- **Given problem 1**
In the blog post about geotripping through Cascadia, what date is given for the original posting of the compilation?
- **Given problem 2**
Continue the blog post about the Cascadia Subduction Zone journey from its last line.

- **Passage given**

------------------------------------------------------------

Showing posts with label Olympics. Show all posts
Showing posts with label Olympics. Show all posts

Saturday, January 20, 2018

A Look Back at Ten Years of Geotripping: Vagabonding on Dangerous Ground, an Exploration of Cascadia

In 2015 I wrote a blog series about driving through the "Most Dangerous Plate Boundary" in the world, but it was actually about driving through a fossil subduction zone that is exposed in the Coast Ranges, Great Valley and Sierra Nevada of Central California. In the summer of 2015, Mrs. Geotripper and I took a long journey along the entire length of a real "dangerous plate boundary", the Cascadia subduction zone, that extends from Northern California to British Columbia. The trip coincided with a media explosion over the very real possibility of a magnitude 9 earthquake along the Pacific Northwest coastline. This resulted in another blog series, Vagabonding on Dangerous Ground. Here is a compilation of the journey...

This was posted on September 13, 2015...

I've finished a new blog series on our exploration of the Cascadia Subduction Zone, so I've compiled all the posts in chronological order so you can get the story the correct sequence. Thanks for all the nice comments, responses, and corrections! Click on the orange titles for the post.

On the Road in the Pacific Northwest: The introduction and overview of the new blog series.

Following the Cascadia Subduction Zone on Highway 101: This post provided the geological background for understanding the hazards of living in the lands influenced by the Cascadia Subduction Zone.

------------------------------------------------------------

- **Given information**
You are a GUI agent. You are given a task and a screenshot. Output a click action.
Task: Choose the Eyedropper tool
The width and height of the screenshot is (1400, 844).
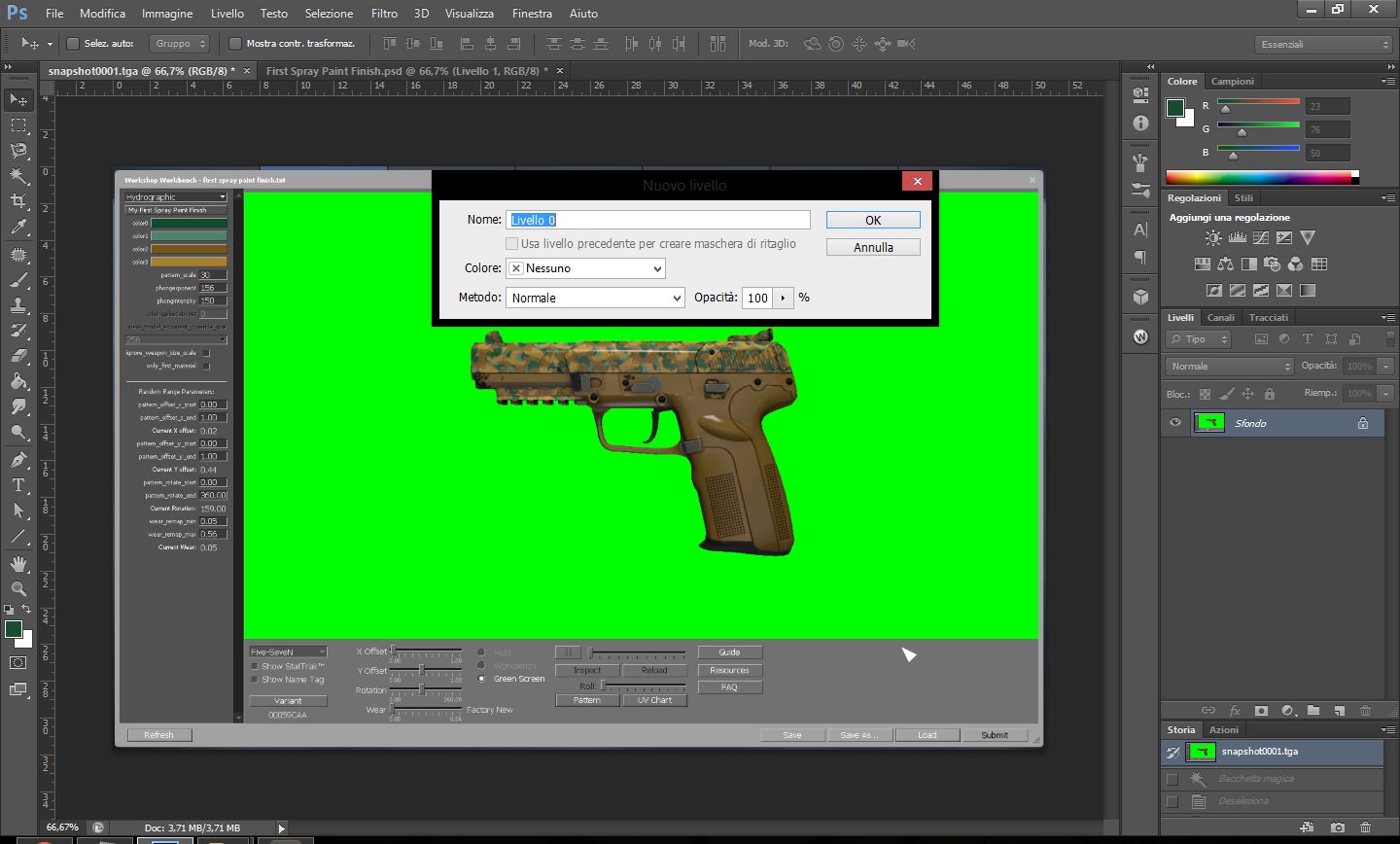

------------------------------------------------------------

- **Task answer 1**
September 13, 2015.

- **Task answer 2**
In This Land of the Sasquatch There are Ancient Giants: The first leg of our journey took us through the range of the California Redwoods and the land of black bears that look suspiciously like walking ape-people.

The End is Coming (of the Cascadia Subduction Zone): The end of Cascadia is a slow process, but the zone is disappearing slowly, being replaced by the San Andreas fault. It's also a look at one of the loneliest beaches in California.

A Geologist Walks Onto a Bar in Cascadia: Exploring the unique baymouth bars along the Humboldt county coast.

Northern California's Tsunami Central: Crescent City has a tragic history of tsunamis, especially the one in 1964 that took a dozen lives and destroyed the marina and downtown areas.

This "Dismal Forest Prison" and other problems exploring the Northwest: The Pacific Northwest was particularly difficult to explore and map, at least if you weren't part of the indigenous culture. Here are some accounts of the discovery of Humboldt Bay by land.

Into the Land of Sand, and Exploding Whales: Between Coos Bay and Florence, Oregon, is the longest stretch of sand beaches and dunes in the Pacific Northwest. Yeah, and the whale thing...

Into the Realm of the Devil (and Sea Lions): There are a lot of things named for the devil on the Oregon coast for some reason. And some incredible sea caves occupied by sea lions.

Putting on a Happy Face at Dismal Nitch and Cape Disappointment: We reach the mouth of the Columbia River, where Lewis and Clark reached their goal. It's undergone a great many changes over the years.

Into the Rainforest, Seeing Something Strange...Rain: We explore the Hoh Rainforest in Olympic National Park for the first time, and encounter something strange, at least this year: rain. There was also a fire burning in the rainforest. That's not normal.

The Diverse Landscapes of Olympic National Park: Olympic is one of the most diverse of our national parks, with alpine glaciers, rainforests, and coastlines. It's spectacular.

The Salish Sea and the Strait of Juan de Fuca: Glaciers and tectonics combined to form a seaway east of Vancouver Island and the Olympic Peninsula. It's a unique ecosystem quite distinct from the Pacific Ocean just a few miles away.

Stone Rings, Glaciers, and "Dinosaurs" on the Coast of the Salish Sea: Desecrated burial mounds, avian dinosaurs, and glacial landscapes. Victoria on Vancouver is both a beautiful city and a fascinating place to explore.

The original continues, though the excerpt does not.